PROJECT FINANCIAL CONTROL & COST REPORTING Flashcards
How would you create a cashflow forecast?
- I would require the construction programme and contract sum analysis.
- The values associated with each element of construction could be forecasted at times to reflect their installation within the programme.
- I would split the works into the different packages as shown on the contract programme and include individual s-curves for each package.
If your construction budget was £2.5m and proposed construction period was 25 weeks, would a forecast cashflow expenditure of £100,000 per week be realistic?
- This would not be very realistic as the cashflow expenditure per week is unlikely to have a flat or regular profile.
- A standard S-Curve would be more realistic.
What is the benefit of a cashflow forecast?
- Allows the employer to gain an understanding of the financial requirements over
the duration of the project duration and setup any funding requirements. - Can also be used to check against valuations and provide an early indication of project delays or financial difficulties if the actual expenditure is lagging behind the forecast.
What would you include within a construction cost report?
I would typically include:
* contract sum
* adjustment of variable costs
* adjustment of variations
* adjustment of fluctuations
* claims for loss and/or expense; and
* adjustment of risk allowances.
What would you include within a project cost report?
I would typically include:
construction costs
* professional fees
* statutory fees and charges
* third-party costs
* direct works costs
* land costs
* agency costs
* finance cost; and
* legal fees.
What is the purpose of a cost report?
- To report against budgeted values and act as a working cost check on the project budget.
- To give the Client an understanding of any savings or additional monies required.
- To report contract progress compared against pre-contract predictions.
What are variations?
- Alterations or modifications to the design, quality or quantity of the contract works or to the site access or working conditions.
Why might variations arise?
- a) change to specification.
- b) discrepancies between contract documents.
- c) discrepancies with statutory requirements.
- d) errors and omissions.
- e) deficiencies in employer’s requirements.
What form must architect’s instructions take?
- Should be in writing from the CA or an authorised person
- Must be clear and unambiguous
Can the contractor object to a variation?
Some contracts allow the contractor to object to an instruction
JCT SBC -
* Where the instruction affect the efficacy of the CDP
* Where the instruction affects compliance with CDM Regs.
* Where the instruction may infringe patent rights.
* Where the instruction relates to a named specialist, and the contractor is unable to enter into a contract with that firm.

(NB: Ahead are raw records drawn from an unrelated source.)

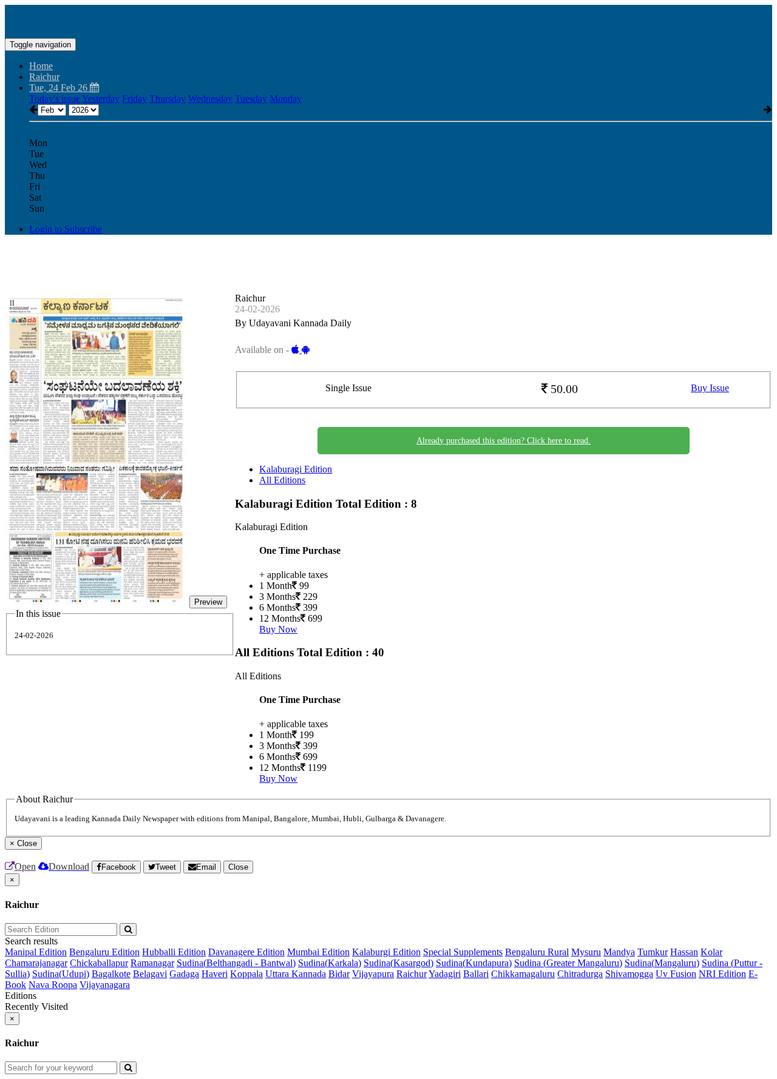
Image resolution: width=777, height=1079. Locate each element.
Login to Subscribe (65, 229)
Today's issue (54, 98)
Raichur (411, 974)
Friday (134, 98)
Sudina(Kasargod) (398, 963)
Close (238, 867)
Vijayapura (373, 974)
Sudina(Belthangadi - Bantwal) (236, 963)
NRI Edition (722, 974)
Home (41, 66)
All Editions (282, 480)
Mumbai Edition (318, 952)
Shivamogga (629, 974)
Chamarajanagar (36, 963)
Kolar (711, 952)
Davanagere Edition (246, 952)
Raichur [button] (44, 77)
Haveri (215, 974)
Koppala (246, 974)
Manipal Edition (36, 952)
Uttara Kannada (295, 974)
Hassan (684, 952)
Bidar (339, 974)
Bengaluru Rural (537, 952)
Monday (286, 98)
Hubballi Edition (174, 952)
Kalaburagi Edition (295, 469)
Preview (208, 602)
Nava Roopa (53, 985)
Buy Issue (710, 388)
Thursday (167, 98)
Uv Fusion (676, 974)
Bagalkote (111, 974)
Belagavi (150, 974)
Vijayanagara (105, 985)
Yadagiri (445, 974)
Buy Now (278, 629)
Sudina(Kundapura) (474, 963)
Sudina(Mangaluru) (662, 963)
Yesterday (101, 98)
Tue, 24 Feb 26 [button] (59, 87)
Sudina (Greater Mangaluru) (568, 963)
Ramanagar (152, 963)
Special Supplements (463, 952)
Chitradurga (580, 974)
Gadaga (184, 974)
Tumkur (652, 952)
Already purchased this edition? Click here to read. (503, 440)
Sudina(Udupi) (60, 974)
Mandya (619, 952)
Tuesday (251, 98)
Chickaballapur (99, 963)
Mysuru (586, 952)
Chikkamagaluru (523, 974)
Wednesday (210, 98)
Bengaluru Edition (104, 952)
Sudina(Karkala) (329, 963)
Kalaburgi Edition (386, 952)
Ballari (476, 974)
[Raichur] (388, 20)
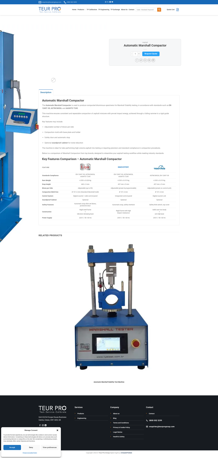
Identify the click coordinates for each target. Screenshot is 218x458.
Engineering (81, 418)
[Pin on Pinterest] (149, 60)
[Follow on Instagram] (105, 2)
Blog (114, 418)
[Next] (59, 79)
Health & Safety (118, 437)
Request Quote (151, 54)
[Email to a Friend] (145, 60)
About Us (124, 10)
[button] (57, 430)
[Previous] (39, 391)
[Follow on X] (108, 2)
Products (81, 10)
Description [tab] (45, 92)
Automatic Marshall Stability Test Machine (109, 382)
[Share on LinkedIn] (153, 60)
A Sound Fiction (126, 453)
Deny (31, 447)
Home (74, 10)
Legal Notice (117, 432)
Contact (131, 10)
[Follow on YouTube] (112, 2)
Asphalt (145, 42)
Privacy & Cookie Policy (30, 453)
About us (116, 414)
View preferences (50, 447)
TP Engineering (103, 10)
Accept (12, 447)
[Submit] (159, 10)
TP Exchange (115, 10)
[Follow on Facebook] (40, 425)
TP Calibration (92, 10)
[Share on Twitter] (141, 60)
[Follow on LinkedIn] (110, 2)
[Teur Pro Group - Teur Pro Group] (50, 10)
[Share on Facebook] (137, 60)
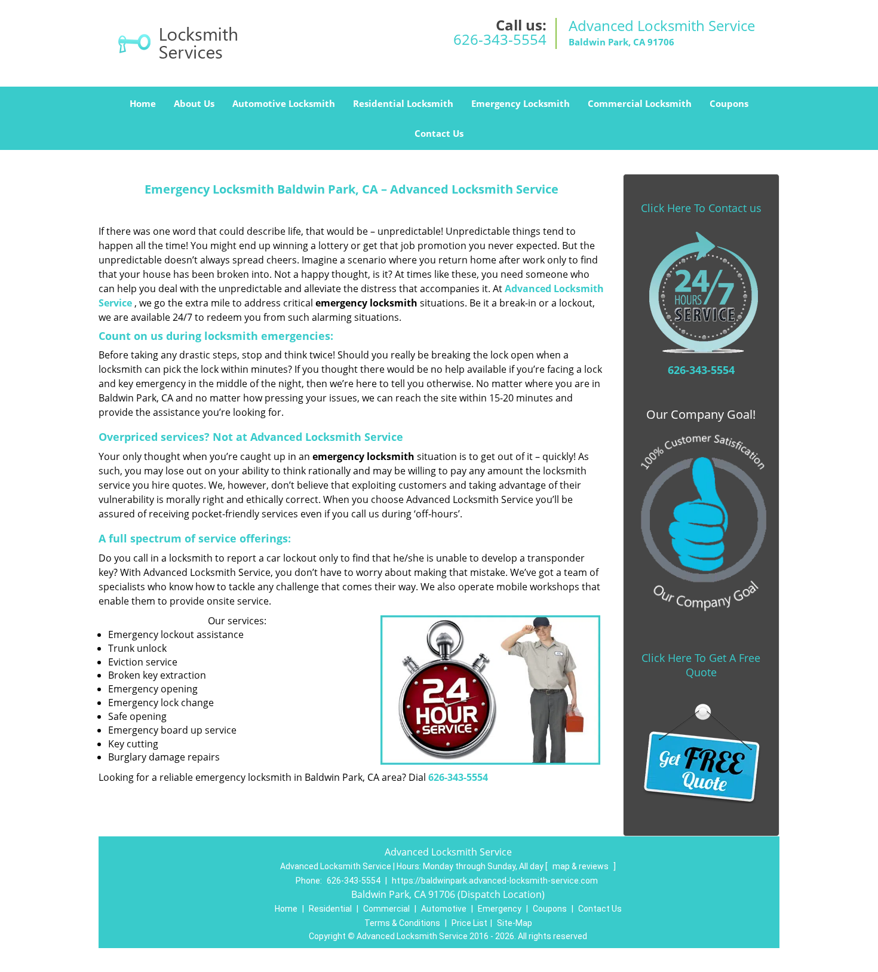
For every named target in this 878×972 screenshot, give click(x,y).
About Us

What about oral instructions?
- Oral instructions are not usually valid for construction work unless the contract allows for them.
- JCT SBC - Contractor must issue CVI within 7 days.
- If CA does not dissent, it takes effect from expiry of 7 day period.
What can the architect do if the contractor does not comply with an instruction?
- Depends on the form of contract however under JCT Suites if the contractor does not follow an instruction, the CA will be required to issue a ‘notice to comply’ to the contractor.
- If failure persists, the CA can instruct another party to carry out the work and the contractor will be liable for any additional costs incurred.
What 3 methods are there of obtaining a cost for variations under JCT forms of Contract?
This depends on the form of contract being used, under JCT SBC, quotations can be made by:
* Agreement between the employer and contractor.
* A schedule 2 quotation.
* Valuation by the QS under the valuation rules.
What are the time periods for Schedule 2 quotations under JCT SBC?
o The CA should request via issue of an CAI.
o The contractor has 21 days to provide the quotation (or 7 to decline).
o The CA then has 7 days to confirm in writing the acceptance or rejection.
o The acceptance is called the ‘confirmed acceptance’.
What costs does the schedule 2 quotation contain?
- Value of the work.
- Any adjustment of time.
- Money in lieu of direct loss and expense.
- The fair and reasonable cost of preparing the quotation.